Items from a dataset:
Start of Block
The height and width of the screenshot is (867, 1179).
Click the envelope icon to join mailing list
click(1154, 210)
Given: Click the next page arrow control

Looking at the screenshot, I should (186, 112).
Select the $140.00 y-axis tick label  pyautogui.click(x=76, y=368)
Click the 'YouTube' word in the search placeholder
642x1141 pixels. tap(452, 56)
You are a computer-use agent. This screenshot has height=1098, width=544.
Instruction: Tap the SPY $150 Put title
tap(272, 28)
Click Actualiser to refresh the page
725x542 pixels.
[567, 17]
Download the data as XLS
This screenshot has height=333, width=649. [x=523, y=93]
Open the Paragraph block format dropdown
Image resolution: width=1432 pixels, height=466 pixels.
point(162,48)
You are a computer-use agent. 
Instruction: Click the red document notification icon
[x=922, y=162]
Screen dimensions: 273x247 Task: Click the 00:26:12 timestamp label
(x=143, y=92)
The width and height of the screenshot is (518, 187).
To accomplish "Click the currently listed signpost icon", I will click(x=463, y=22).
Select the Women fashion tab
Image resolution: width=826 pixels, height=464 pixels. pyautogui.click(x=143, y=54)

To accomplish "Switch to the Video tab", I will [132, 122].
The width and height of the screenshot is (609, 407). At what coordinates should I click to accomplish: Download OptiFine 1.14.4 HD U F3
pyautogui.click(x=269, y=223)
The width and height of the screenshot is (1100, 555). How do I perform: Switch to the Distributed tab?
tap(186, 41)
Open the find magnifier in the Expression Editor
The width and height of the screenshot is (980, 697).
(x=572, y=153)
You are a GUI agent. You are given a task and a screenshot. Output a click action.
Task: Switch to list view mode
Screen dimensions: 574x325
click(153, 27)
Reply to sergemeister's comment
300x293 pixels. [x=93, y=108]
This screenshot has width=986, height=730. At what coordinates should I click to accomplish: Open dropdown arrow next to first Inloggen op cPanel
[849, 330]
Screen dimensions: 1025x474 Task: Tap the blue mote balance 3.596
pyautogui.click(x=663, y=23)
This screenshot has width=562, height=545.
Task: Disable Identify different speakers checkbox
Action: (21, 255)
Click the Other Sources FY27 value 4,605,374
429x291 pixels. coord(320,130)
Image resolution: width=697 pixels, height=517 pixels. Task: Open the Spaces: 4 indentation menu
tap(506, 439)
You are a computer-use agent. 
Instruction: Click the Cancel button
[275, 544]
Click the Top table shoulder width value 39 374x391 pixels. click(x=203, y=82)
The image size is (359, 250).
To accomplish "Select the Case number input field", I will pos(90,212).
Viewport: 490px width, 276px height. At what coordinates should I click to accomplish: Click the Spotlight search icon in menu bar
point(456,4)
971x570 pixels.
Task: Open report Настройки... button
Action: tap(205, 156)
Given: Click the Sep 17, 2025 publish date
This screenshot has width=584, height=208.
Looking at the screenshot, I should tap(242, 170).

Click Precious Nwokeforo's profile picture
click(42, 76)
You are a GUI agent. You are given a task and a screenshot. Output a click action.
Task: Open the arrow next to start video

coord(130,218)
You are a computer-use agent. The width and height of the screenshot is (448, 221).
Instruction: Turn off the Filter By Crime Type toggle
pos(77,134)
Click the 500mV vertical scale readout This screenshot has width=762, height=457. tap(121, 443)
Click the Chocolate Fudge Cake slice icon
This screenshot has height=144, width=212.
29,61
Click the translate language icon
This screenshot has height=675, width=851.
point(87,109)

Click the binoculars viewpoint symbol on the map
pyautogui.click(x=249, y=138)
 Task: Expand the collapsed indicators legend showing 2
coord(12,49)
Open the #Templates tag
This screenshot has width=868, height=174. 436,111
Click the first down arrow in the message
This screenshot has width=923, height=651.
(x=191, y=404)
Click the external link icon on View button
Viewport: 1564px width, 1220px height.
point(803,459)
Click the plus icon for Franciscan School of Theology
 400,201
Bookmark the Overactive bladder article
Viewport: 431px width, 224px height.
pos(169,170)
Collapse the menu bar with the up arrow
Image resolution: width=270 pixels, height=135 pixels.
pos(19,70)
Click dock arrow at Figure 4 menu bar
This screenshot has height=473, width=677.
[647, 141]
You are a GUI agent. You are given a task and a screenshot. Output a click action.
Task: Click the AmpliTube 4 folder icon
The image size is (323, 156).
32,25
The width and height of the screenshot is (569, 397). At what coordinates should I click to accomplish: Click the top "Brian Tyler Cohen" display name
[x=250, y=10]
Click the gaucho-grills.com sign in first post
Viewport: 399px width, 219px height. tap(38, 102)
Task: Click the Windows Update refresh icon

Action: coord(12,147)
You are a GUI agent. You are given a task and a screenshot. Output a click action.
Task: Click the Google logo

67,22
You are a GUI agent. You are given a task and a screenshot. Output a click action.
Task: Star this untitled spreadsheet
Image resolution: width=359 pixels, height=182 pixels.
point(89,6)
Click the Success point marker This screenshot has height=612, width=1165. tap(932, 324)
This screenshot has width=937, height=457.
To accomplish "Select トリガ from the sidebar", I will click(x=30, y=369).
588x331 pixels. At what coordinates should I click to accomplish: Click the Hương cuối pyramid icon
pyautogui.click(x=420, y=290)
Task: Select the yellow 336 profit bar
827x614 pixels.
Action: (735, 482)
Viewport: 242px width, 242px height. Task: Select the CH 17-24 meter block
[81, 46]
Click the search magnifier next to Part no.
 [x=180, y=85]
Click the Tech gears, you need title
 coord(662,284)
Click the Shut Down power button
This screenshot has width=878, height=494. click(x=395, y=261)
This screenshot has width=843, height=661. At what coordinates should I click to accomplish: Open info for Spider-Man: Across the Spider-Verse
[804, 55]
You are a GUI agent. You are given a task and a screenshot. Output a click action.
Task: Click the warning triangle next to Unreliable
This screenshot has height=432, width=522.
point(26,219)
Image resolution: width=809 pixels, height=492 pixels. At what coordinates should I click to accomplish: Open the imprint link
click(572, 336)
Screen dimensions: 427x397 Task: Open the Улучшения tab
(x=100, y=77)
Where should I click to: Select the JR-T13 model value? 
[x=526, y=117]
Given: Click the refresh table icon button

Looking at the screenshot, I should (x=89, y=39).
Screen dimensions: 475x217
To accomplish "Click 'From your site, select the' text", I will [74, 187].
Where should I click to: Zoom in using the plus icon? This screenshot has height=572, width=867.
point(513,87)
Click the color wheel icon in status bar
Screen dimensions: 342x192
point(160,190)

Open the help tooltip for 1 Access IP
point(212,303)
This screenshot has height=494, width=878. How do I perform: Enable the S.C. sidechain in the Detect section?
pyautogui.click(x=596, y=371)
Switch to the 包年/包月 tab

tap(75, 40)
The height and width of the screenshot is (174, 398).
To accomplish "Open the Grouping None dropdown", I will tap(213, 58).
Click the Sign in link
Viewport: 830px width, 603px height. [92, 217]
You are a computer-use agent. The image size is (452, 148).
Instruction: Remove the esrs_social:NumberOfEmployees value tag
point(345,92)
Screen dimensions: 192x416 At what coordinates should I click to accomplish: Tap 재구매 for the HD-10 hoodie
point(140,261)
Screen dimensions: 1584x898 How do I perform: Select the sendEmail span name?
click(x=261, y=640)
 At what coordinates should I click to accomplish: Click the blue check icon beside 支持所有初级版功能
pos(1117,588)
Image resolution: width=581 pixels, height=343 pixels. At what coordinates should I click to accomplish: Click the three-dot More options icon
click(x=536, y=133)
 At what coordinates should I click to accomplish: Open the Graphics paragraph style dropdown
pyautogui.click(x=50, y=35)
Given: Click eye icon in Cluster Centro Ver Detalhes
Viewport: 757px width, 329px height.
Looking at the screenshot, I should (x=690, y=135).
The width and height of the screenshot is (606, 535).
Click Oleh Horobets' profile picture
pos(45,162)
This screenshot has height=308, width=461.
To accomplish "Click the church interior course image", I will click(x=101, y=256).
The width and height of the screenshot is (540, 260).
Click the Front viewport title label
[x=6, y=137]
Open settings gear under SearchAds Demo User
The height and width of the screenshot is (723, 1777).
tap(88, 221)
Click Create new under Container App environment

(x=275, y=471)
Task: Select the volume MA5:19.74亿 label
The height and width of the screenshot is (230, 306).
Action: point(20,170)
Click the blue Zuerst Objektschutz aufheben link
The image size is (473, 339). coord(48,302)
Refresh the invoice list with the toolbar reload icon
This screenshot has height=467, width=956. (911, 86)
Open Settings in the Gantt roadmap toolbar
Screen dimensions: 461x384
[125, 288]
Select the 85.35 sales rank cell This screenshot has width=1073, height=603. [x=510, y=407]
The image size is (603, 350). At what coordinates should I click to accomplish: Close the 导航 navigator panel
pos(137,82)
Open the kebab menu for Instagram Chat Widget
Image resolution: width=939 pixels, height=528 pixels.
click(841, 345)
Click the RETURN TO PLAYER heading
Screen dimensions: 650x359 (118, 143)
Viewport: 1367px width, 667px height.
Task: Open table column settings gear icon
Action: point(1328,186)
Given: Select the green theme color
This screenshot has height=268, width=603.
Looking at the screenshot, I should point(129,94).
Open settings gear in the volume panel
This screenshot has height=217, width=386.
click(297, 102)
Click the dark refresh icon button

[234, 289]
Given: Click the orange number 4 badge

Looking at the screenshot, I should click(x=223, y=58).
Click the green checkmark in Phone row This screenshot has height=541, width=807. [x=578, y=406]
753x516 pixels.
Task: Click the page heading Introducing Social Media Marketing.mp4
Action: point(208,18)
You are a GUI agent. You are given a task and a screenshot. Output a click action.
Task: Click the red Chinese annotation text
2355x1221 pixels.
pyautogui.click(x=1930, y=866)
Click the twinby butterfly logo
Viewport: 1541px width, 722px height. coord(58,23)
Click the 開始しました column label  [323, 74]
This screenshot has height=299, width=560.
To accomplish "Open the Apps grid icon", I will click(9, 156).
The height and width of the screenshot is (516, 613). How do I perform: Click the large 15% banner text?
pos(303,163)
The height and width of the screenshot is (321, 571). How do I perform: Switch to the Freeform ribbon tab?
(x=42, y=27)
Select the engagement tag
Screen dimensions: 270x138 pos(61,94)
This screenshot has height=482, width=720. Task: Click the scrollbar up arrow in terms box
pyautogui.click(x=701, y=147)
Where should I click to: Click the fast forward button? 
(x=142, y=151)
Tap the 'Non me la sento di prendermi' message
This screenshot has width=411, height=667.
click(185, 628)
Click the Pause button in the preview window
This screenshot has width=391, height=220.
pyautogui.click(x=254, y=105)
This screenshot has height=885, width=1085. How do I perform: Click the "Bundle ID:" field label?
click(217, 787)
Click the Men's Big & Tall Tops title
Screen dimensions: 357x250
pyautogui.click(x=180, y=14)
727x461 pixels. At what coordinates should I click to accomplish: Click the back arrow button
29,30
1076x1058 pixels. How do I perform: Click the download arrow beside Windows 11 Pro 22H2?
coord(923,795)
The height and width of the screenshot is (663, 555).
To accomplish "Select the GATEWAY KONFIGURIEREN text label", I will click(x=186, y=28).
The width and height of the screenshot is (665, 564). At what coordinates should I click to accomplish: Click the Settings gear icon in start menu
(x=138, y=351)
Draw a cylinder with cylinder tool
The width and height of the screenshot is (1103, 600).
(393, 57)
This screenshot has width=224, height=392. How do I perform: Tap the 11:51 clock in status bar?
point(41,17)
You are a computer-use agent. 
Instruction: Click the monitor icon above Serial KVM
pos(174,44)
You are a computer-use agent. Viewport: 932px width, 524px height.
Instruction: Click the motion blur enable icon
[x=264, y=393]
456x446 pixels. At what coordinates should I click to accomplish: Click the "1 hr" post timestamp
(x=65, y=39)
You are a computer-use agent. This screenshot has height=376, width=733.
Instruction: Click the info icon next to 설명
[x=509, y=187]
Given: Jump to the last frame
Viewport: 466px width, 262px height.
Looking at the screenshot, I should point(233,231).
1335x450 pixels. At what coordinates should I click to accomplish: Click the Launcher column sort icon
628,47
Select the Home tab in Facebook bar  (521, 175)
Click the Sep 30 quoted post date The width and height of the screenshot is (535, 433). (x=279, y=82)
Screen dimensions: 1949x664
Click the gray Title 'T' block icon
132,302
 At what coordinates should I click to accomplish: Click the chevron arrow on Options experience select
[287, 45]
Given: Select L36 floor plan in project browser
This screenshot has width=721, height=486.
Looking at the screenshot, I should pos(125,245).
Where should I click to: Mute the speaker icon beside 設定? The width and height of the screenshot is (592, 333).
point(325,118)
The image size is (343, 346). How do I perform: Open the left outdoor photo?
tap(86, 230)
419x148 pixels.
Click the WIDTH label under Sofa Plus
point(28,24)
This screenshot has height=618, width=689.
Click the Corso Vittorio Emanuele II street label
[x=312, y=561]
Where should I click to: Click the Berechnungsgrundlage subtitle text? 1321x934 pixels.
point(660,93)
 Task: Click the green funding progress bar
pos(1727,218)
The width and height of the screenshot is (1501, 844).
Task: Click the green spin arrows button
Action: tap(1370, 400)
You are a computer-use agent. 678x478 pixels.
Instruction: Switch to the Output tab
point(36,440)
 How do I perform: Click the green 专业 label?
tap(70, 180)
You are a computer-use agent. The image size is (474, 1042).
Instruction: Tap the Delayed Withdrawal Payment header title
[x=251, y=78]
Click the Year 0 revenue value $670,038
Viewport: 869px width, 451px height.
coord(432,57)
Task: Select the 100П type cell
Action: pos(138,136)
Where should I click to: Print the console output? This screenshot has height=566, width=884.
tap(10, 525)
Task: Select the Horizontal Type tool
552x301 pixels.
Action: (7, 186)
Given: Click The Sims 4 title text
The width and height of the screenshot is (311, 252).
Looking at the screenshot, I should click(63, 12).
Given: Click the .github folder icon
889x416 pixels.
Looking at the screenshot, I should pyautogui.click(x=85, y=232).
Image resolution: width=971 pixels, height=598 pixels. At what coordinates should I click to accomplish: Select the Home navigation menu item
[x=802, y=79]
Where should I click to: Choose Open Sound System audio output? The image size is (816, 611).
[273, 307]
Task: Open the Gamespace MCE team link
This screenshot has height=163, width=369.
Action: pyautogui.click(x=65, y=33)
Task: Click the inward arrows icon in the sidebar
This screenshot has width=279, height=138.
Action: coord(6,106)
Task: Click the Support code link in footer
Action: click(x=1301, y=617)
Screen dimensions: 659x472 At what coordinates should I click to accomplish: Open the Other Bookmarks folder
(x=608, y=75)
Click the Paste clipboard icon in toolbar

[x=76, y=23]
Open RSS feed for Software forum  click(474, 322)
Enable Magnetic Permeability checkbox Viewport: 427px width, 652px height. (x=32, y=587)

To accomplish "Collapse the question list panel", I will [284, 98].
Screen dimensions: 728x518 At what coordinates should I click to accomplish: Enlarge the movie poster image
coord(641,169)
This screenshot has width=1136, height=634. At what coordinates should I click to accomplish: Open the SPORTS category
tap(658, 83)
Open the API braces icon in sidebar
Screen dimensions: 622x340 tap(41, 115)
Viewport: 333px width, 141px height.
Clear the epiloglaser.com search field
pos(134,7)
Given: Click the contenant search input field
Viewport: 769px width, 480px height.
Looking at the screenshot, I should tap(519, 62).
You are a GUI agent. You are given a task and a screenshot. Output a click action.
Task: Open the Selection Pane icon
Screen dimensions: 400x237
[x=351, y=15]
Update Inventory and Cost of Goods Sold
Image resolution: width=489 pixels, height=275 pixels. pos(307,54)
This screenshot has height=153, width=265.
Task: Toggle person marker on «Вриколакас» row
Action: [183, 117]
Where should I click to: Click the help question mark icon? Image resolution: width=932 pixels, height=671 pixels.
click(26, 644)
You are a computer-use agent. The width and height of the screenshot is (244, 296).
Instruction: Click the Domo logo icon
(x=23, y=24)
End of Block
What to do:
Where the line containing "Viewport: 333px width, 141px height." appears, start copying, and go on exactly through the last line of the data.

Worked solution:
Viewport: 333px width, 141px height.
Clear the epiloglaser.com search field
pos(134,7)
Given: Click the contenant search input field
Viewport: 769px width, 480px height.
Looking at the screenshot, I should tap(519, 62).
You are a GUI agent. You are given a task and a screenshot. Output a click action.
Task: Open the Selection Pane icon
Screen dimensions: 400x237
[x=351, y=15]
Update Inventory and Cost of Goods Sold
Image resolution: width=489 pixels, height=275 pixels. pos(307,54)
This screenshot has height=153, width=265.
Task: Toggle person marker on «Вриколакас» row
Action: [183, 117]
Where should I click to: Click the help question mark icon? Image resolution: width=932 pixels, height=671 pixels.
click(26, 644)
You are a computer-use agent. The width and height of the screenshot is (244, 296).
Instruction: Click the Domo logo icon
(x=23, y=24)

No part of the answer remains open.